Ainsi se comprend le lieu du city hall, cette salle communale qui est le centre macrocéphalique de toute la capitale du Massachussetts, essentielle sous la direction de Marty Walsh parce qu’elle renvoie, par métonymie, à la vertu d’une politique de démocratie participative concentrée sur la parole et la discussion de ses nombreux actifs. Parce que si la langue du maire est riche et passionnante, elle frappe d’autant plus qu’elle est mise de côté, volontairement rendue plus discrète dans la deuxième moitié du film au profit d’une écoute attentive au nombreux acteurs hétérogènes – politiques ou non – de la ville.
Les édiles de la table ronde
C’est qu’en effet le film tend à retranscrire l’aspect ultra-collectif d’une ville dont toute décision se fait dans la considération de la pluralité d’opinions et d’administrateurs.
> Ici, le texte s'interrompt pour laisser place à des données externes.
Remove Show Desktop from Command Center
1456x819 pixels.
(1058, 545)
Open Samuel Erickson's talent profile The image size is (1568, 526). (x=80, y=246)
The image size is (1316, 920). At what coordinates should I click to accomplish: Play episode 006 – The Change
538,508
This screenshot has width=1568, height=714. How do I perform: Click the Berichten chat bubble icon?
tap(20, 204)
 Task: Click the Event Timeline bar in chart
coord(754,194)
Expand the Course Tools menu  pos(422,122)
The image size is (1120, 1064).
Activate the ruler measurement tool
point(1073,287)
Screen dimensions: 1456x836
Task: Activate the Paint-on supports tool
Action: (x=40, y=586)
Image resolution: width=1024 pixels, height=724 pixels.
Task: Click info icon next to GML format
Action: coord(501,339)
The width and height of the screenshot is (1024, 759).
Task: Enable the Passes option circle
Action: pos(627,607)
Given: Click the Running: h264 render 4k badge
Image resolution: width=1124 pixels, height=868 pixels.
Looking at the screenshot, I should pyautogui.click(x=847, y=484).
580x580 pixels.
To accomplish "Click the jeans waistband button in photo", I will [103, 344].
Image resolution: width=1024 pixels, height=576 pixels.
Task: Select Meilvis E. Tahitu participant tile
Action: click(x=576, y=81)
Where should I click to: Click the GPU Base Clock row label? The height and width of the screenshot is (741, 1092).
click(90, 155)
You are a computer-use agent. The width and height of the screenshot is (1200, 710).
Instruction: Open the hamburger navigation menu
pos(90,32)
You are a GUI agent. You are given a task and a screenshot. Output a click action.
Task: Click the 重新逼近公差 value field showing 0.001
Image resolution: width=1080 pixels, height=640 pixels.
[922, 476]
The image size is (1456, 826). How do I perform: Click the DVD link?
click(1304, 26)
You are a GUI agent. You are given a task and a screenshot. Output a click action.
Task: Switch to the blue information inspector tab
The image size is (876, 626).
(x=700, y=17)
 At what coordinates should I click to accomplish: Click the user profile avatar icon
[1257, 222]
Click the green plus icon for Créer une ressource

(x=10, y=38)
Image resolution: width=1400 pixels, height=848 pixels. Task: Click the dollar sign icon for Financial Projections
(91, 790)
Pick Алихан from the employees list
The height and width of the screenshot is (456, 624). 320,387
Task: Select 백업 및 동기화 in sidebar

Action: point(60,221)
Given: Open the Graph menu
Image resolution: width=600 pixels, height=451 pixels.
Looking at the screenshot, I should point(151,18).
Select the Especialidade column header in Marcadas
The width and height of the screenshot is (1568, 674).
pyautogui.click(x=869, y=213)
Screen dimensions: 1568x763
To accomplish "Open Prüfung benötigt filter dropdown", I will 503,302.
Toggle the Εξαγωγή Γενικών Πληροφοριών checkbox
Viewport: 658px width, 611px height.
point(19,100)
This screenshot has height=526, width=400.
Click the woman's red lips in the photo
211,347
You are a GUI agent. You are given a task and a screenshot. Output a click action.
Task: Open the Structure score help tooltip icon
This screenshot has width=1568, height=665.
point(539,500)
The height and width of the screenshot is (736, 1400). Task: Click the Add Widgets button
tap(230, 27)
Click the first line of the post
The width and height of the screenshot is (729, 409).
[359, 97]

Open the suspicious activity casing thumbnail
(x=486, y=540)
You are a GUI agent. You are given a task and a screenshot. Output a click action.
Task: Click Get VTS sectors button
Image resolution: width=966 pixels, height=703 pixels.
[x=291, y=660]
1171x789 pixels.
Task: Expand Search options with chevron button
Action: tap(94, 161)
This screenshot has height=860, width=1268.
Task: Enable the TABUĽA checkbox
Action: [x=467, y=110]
L’une des grandes surprises du film est dans l’ampleur des employés de la mairie, qui, très loin d’être présentés comme des fonctionnaires fantoches utiles à la représentativité, sont tous captés dans leur intelligence et dans leur pertinence dans le débat général de la ville.
En témoigne ainsi le rond de table permanent, long, rythmé par un montage qui davantage restitue une respiration réelle des débats qu’un sabotage de la lenteur nécessaire de l’oral – l’auteur déclarait (dans les Cahiers du cinéma n°769, lors d’un entretien avec Charlotte Garson) qu’il ne pouvait se permettre de couper la moindre discussion, et que jamais ni ses micros (dont il en est lui-même l’opérateur, témoin de l’importance qu’il donne à la parole, et dans la tradition de l’oralité d’une recherche en socio-anthropologie dont il hérite) ni sa caméra n’étaient jamais à l’arrêt lors des réunions, faisant de son montage final le résultat d’une heure de film pour trente heures de rushs, pour le résultat final d’un film d’une durée de 4h30.
Une mise en scène documentaire
Cela se concrétise, dans le film, par une mise en scène documentaire passionnante à partir d’un sur-cadrage autour d’un débat sur l’installation d’un dispensaire de marijuana dans un quartier sensible de Boston – sujet clivant et qui polarise des avis souvent déterminés et contradictoires – qui prend soin de restituer et de considérer chacune des sensibilités, ce qui permet a minima de témoigner de la largeur du sujet, mais surtout de restituer la complexité d’un débat publique qui n’est pas le propre de l’unique salle de réunion, et infuse par l’ultra-local une pensée de l’ensemble.
C’est pour cela que l’image éternelle de City Hall ne va pas être celui de sa mairie, mais de cette table autour de laquelle se réunissent les fonctionnaires et leurs identités : le microcosme de la réunion a une fonction macroscopique, parce qu’elle touche au mouvement universel du discours entrain de s’écrire.
Il est évident que les prémisses du film peuvent effrayer son spectateur – un documentaire de 4h30 sur la mairie de Boston -, mais c’est sans rappeler les qualités primaires du cinéma de Wiseman : le montage est fluide, la parole est passionnante. Aucun ennui ne se fait ressentir. Face à une difficile distribution du film en salles, d’autant plus freinée par le contexte sanitaire qui a vu nos salles françaises s’éteindre pendant plus de six mois, la réussite publique du film en a forcément pâti : n’ayez crainte, toutefois, de prendre le temps d’aller le voir. S’il ne fallait nommer qu’une seule certitude, c’est que City Hall est un film majeur et politiquement engagé, autant pour un auteur d’une filmographie mature de soixante années d’expérience dans sa discipline, que pour son importance dans le débat démocratique actuel.